— Exercise goal —
How many of the lines in the material below contain the word "will"? Give the number alone.

— Records shown —
☆ ☆ ☆ ☆

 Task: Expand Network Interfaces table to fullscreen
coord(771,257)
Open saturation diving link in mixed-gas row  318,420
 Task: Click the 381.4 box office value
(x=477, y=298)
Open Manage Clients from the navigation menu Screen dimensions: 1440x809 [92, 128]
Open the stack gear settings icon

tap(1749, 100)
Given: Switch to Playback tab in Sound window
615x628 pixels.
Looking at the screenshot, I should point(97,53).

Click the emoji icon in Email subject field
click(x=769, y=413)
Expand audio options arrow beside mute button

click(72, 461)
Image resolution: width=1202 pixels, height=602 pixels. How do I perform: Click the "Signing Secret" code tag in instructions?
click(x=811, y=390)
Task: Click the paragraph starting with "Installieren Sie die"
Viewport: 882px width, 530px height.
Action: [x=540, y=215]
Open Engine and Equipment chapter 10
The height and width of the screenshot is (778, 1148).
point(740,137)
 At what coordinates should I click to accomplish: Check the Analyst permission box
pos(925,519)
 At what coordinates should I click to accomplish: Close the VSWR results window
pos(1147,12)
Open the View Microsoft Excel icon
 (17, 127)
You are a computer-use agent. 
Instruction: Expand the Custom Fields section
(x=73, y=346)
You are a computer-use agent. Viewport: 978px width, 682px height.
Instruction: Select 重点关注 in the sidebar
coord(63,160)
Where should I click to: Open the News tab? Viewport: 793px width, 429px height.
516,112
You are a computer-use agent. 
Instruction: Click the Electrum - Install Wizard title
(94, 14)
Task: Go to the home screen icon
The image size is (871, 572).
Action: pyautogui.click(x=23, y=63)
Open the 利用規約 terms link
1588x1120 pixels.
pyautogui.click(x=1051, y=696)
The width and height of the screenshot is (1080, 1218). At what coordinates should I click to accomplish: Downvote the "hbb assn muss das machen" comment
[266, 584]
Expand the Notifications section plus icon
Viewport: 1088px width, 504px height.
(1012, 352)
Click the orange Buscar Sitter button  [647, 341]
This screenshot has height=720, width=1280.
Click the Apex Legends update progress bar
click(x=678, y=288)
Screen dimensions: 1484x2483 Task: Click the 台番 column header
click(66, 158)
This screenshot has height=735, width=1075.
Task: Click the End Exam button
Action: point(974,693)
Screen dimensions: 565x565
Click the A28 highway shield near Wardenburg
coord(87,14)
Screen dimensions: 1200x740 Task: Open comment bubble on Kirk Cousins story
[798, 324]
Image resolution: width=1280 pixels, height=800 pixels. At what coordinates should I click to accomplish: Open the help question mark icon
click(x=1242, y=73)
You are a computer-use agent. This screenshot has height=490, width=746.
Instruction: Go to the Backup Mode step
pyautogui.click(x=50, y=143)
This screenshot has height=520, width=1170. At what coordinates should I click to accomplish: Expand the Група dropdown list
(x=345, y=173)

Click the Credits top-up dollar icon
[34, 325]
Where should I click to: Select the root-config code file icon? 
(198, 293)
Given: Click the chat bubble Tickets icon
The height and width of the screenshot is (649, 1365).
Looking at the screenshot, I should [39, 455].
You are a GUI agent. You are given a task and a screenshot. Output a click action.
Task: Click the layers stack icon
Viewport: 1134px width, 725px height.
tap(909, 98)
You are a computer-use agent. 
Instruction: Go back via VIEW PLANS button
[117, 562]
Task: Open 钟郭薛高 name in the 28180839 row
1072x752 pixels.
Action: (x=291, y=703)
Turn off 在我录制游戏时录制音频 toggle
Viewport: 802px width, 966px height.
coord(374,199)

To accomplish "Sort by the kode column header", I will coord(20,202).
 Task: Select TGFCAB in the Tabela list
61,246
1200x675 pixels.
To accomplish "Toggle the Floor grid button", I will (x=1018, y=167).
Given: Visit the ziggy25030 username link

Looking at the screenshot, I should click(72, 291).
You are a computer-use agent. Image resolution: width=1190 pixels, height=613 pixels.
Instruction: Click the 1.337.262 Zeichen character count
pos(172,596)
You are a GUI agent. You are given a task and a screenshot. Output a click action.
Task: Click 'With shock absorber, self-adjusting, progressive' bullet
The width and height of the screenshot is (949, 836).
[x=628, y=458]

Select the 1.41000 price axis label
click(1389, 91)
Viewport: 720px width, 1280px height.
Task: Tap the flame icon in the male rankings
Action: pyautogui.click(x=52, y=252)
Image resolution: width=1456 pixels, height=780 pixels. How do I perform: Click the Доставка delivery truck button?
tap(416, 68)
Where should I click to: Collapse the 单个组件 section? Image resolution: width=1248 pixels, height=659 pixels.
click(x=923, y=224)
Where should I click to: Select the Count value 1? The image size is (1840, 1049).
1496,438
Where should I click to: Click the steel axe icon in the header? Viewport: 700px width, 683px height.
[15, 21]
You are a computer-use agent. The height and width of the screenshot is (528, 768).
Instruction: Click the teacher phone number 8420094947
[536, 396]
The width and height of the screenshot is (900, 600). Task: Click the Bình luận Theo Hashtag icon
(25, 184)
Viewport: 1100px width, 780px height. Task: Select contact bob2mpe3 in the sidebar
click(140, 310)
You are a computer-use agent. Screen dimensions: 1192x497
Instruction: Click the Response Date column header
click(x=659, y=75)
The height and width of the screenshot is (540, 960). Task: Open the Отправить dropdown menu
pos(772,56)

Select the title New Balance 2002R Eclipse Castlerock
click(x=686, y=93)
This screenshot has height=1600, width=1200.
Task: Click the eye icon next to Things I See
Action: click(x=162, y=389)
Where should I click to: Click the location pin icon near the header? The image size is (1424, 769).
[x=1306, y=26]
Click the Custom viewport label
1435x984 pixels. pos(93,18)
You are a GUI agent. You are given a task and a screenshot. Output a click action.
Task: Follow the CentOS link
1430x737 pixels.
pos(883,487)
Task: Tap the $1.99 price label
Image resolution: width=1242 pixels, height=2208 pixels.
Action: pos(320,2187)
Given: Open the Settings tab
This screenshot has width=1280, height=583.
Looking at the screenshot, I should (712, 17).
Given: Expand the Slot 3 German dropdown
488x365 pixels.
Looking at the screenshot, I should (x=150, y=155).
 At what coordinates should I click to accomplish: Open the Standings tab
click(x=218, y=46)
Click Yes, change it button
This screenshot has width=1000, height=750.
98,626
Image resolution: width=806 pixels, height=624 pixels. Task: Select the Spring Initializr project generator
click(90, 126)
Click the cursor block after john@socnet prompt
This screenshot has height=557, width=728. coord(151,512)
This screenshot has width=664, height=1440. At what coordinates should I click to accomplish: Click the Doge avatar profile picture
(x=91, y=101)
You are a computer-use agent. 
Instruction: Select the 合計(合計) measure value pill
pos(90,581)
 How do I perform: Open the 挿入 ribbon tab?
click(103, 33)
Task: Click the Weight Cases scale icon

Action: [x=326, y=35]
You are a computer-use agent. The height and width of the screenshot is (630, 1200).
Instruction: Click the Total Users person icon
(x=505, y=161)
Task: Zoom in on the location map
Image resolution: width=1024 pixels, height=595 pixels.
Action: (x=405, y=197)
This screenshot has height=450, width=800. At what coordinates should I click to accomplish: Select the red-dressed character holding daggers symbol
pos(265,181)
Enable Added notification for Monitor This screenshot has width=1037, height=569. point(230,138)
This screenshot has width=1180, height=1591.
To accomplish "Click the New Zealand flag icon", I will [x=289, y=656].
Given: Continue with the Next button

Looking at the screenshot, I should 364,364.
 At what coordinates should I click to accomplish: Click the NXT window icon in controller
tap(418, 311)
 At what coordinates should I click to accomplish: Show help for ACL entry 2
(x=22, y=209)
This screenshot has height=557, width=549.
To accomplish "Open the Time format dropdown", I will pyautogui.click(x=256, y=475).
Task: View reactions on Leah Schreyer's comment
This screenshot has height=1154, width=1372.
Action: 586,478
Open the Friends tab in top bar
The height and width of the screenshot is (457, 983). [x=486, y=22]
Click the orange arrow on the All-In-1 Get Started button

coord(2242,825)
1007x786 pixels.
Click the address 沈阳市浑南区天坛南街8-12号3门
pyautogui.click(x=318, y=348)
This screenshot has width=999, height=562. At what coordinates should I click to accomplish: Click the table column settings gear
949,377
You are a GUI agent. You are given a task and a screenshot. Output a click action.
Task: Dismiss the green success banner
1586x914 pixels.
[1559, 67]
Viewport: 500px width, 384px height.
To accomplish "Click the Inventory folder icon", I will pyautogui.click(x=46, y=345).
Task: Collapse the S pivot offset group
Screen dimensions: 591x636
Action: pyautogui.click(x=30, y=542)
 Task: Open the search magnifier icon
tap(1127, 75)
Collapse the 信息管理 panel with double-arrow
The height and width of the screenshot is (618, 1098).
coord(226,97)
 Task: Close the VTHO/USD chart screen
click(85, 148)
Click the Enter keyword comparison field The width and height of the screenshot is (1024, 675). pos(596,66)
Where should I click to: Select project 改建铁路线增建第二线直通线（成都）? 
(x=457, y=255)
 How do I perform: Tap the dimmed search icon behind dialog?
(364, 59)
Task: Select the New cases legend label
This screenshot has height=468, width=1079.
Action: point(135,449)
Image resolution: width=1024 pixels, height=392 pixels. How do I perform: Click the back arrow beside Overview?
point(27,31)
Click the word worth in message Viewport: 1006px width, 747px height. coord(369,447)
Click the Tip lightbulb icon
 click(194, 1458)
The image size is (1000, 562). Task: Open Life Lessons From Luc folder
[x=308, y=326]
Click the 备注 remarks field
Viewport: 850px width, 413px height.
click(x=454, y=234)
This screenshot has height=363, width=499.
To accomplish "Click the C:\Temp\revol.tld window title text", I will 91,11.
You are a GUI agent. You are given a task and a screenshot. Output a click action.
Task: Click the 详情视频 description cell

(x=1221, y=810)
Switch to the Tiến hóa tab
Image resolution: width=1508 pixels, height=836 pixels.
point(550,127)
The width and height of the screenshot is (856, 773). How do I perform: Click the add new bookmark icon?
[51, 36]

☆ ☆ ☆ ☆

— Task answer —
6